Não é slogan oficial de Ilhabela entre os inúmeros criados nos últimos anos, o “Ilhabela – a cidade mais rica do Brasil”. Marcando diferença em relação aos ora papagaiados pela propaganda institucional, “Ilhabela vida natural”, “uma ilha mil maravilhas”, ” Ilhabela de braços abertos para o turista o ano todo”, esse que a nomeia como a mais rica do Brasil é fidedigno.
Rompendo a barreira da imprensa local chapa branca, a Folha de São Paulo em matéria de capa da edição impressa de segunda-feira, 17 de fevereiro enuncia esse fato como o enunciaram os relatórios do Tribunal de Contas recentes.
“A arrecadação per capta de Ilhabela não encontra parâmetros em solo brasileiro. É preciso ir além das fronteiras nacionais para encontrar receitas por habitante semelhantes em cidades turísticas como Daytona Beach (EUA) e Kelowna (Canadá )”, nos informa relatório sobre as contas municipais do exercício de 2018.
Pois dona de tão enorme riqueza, seria de se esperar que a cidade fosse um primor de beleza de deslumbrar imediatamente o olhar de quem a visita. Mas não.
Logo ao pôr os pés na ilha, o que chama primeiro atenção é a rotatória de entrada. Ficou no território brumoso dos sonhos aquela rotatória minimalista, com um morrinho numa extremidade atribuída ao gênio de Burle Marx, adornada por dois troncos calcinados. Há muito morador antigo que jura terem sido eles esculturas de Frans Krajcberg, dessas que aumentaria demais a fama de qualquer museu que as exibisse. Terem sido porque já não o são; não existem depois de apodrecerem sepultados sem honra no lixão da Água Branca.
Já sob gestão milionária graças ao aporte dos royalties do petróleo, a infelicitada paginação atual foi criada: o morrinho foi inteiramente terraplanado e incorporado a um círculo bastante expandido onde foi construído um desgracioso e grande prédio que vem a ser o Departamento de Segurança Pública ladeado por uma gigantesca estrutura de aço inox que a população prontamente apelidou de “bistecão”.
O que em algum momento vai inspirar um afoito publicitário a serviço da prefeitura da vez a inventar um outro slogan: “Ilhabela, terra da bisteca”. E daí os sábios profissionais do turismo da ocasião vão criar um novo evento ao custo de alguns insignificantes milhões: o “festival da bisteca”, com a presença de chefs famosos do YouTube e de milionárias apresentações musicais de conjuntos renomados nas redes sociais, de axé, funk e pagode para ajudar a digestão dos comensais agrupados sob uma portentosa tenda armada na Vila.

--------------------

**Tarefa:**
Traduza para o inglês esta frase do texto sobre Ilhabela: "Pois dona de tão enorme riqueza, seria de se esperar que a cidade fosse um primor de beleza de deslumbrar imediatamente o olhar de quem a visita." A listagem não é necessária para nenhuma tarefa.

**Material coletado:**
--------------------

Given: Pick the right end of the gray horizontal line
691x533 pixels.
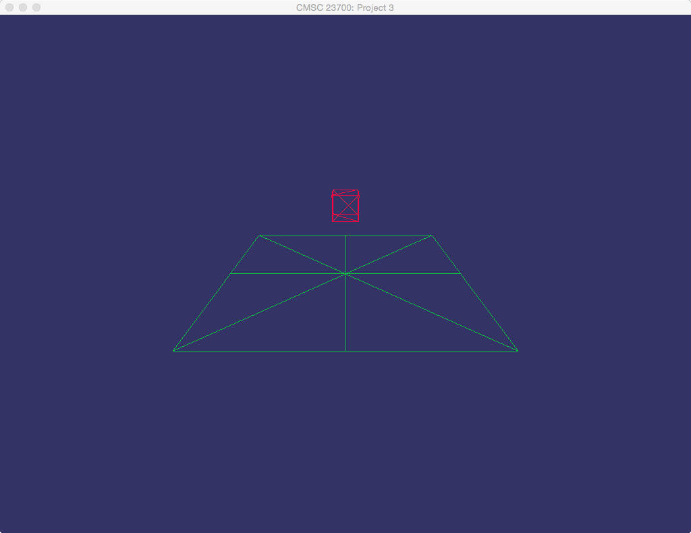Looking at the screenshot, I should [460, 273].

--------------------

**Problema resolvido:**
Well, possessing such enormous wealth, one would expect the city to be a marvel of beauty that immediately dazzles the eyes of anyone who visits it.